PRX Energy (May 2023)
Carbon Capture Phenomena in Metal-Organic Frameworks with Neural Network Potentials
Abstract
Diamine-appended metal-organic frameworks are ultraporous materials exhibiting selective and cooperative CO_{2} adsorption mechanisms, leading to chemically tunable step-shaped isotherms and isobars that enable a large fraction of their full CO_{2} capacity to be captured or released with a modest change in temperature or pressure. Although progress has been made in elucidating carbon capture phenomena in this system, its thermal properties are poorly understood. Here, we develop density-functional-theory-derived neural network potentials for amine-appended Mg_{2}(dobpdc), metal-organic frameworks made up of Mg cations and dobpdc [dobpdc^{4−} = 4,4’-dihydroxy-(1,1’-biphenyl)-3,3’-dicarboxylic acid] linkers. These potentials are constructed with an active learning approach where their accuracy and transferability are improved through iterative generation of training datasets based on molecular dynamics. Our potentials predict adsorption energy, mechanical properties, vibrational and thermal properties with and without CO_{2}, reaching ab initio accuracy at a fraction of the computational cost.

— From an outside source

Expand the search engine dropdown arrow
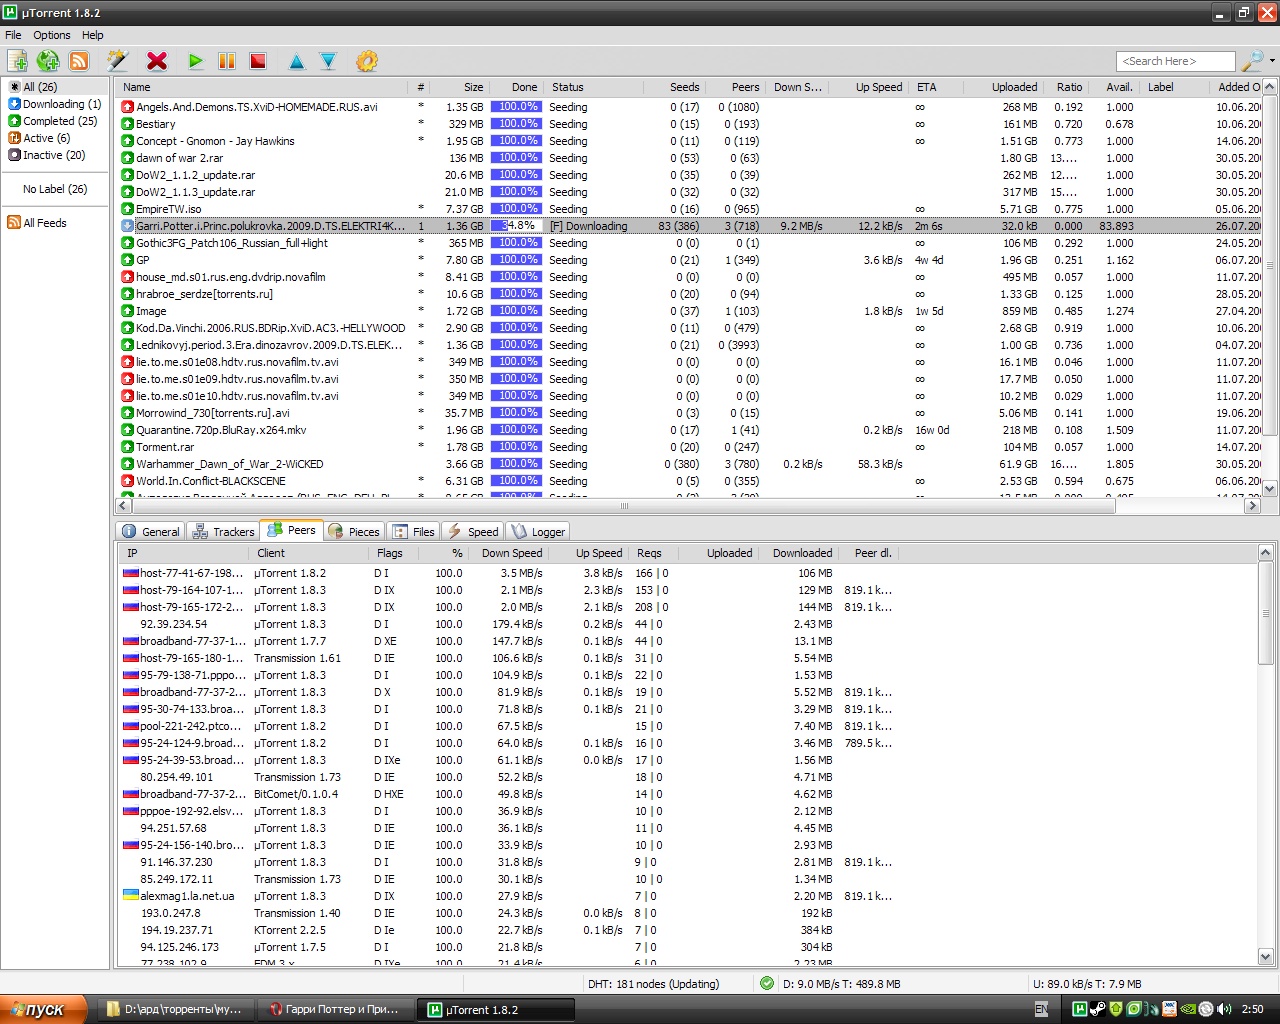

We compute the temperature-dependent heat capacity and lattice thermal expansion of Mg_{2}(dobpdc), with and without amine appendages and with and without CO_{2}, quantitatively capturing measured trends where available and explaining their molecular origins. Furthermore, we show that these potentials can be incorporated into a simulated annealing approach to identify starting structures for energy minimization needed to compute accurate binding enthalpies of these and other complex systems. Our density-functional-theory-derived neural network potentials explain the temperature evolution of the structure and properties of an important class of metal-organic frameworks at molecular length scales, while providing a necessary foundation for future studies of the chemical dynamics of carbon capture.